Re: Proposal for lc87 and lc55

On Jul 7, 2005, at 1:11 PM, Rich Salz wrote:
>
>>> (ii) Users of EPRs should only use EPRs from sources they trust.  
>>> The  required trust has two aspects:
>>>
>>> (a) that the EPR was obtained from a trusted source
>>> (b) that it was obtained from a source with authority to  
>>> represent  the [destination] of that EPR.
>>>
>
> Like you, I don't believe (ii)(b) is always necessary, for exactly  
> the reason you state -- the EPR might contain information signed by  
> the addressee.
>
I don't think it will always be necessary, if the user implicitly  
trusts everything the minter tells them then there's no need.  
However, for more casual relationships I think it will be necessary  
for the minter to prove it has some authority to speak for the target  
of the EPR.

> It's also important to realize that "trust" can be completely  
> determined out of band.  For example, within an enterprise, the  
> corporate policy might be "everyone uses the corporate registry for  
> WS-A services," and the MIS/IT department will help enforce this by  
> some desktop configuration tools.
>
Absolutely.
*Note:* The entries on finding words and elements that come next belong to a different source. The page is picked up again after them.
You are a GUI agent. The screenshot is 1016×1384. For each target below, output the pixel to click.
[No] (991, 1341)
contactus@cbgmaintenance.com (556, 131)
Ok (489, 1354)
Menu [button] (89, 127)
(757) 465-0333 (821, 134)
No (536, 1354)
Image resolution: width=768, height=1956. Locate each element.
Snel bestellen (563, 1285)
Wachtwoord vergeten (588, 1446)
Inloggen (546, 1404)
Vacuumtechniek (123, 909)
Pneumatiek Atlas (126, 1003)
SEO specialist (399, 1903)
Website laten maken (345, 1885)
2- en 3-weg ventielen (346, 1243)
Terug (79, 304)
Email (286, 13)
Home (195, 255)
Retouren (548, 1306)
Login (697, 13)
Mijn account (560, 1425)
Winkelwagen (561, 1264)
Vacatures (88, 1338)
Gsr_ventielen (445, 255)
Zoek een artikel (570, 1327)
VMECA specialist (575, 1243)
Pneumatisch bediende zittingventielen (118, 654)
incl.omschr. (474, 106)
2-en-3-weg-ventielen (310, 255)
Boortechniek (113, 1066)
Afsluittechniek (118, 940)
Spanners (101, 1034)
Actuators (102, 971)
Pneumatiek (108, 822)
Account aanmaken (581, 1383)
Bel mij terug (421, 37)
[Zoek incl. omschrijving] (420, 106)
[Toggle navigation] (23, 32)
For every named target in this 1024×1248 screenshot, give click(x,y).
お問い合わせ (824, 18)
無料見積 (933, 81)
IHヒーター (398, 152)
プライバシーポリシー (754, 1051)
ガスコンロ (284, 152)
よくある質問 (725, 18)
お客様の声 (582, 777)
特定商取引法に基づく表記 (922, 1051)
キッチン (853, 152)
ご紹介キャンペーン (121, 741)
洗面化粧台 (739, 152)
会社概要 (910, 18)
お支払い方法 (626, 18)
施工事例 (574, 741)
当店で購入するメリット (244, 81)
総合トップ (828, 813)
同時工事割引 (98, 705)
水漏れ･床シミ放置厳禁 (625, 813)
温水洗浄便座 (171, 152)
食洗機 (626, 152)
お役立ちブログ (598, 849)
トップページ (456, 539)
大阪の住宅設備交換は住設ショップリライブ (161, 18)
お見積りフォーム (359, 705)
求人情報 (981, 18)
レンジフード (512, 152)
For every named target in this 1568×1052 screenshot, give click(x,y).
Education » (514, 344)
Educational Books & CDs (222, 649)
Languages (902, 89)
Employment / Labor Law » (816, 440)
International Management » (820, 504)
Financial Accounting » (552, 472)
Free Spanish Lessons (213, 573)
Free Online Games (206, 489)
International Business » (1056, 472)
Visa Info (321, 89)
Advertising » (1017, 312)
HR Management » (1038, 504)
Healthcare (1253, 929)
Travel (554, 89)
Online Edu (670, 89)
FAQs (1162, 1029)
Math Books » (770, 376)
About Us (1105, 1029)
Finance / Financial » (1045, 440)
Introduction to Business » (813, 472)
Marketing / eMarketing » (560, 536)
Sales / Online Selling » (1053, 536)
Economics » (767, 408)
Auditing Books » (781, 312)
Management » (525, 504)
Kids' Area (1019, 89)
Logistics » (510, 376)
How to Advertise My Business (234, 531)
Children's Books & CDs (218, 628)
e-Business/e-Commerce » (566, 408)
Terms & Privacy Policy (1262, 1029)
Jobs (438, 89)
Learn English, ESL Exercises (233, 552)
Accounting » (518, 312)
My proposal recognized this by not making the trust  
mechanism REQUIRED, the MUSTs only apply "When using this mechanism".

Marc.

> "Do I trust this data?" can often be re-phrased as "am I liable if  
> this information is wrong?"  Given the difficulties of getting the  
> crypto right (e.g., see http://lists.w3.org/Archives/Public/public- 
> ws-addressing/2005Mar/0115), I bet that the dominant security model  
> for WS-A will be pre-installed configurations (regedit anyone?) and  
> SSL.
>
>     /r$
>
> -- 
> Rich Salz, Chief Security Architect
> DataPower Technology                           http:// 
> www.datapower.com
> XS40 XML Security Gateway   http://www.datapower.com/products/ 
> xs40.html
>
>

---
Marc Hadley <marc.hadley at sun.com>
Business Alliances, CTO Office, Sun Microsystems.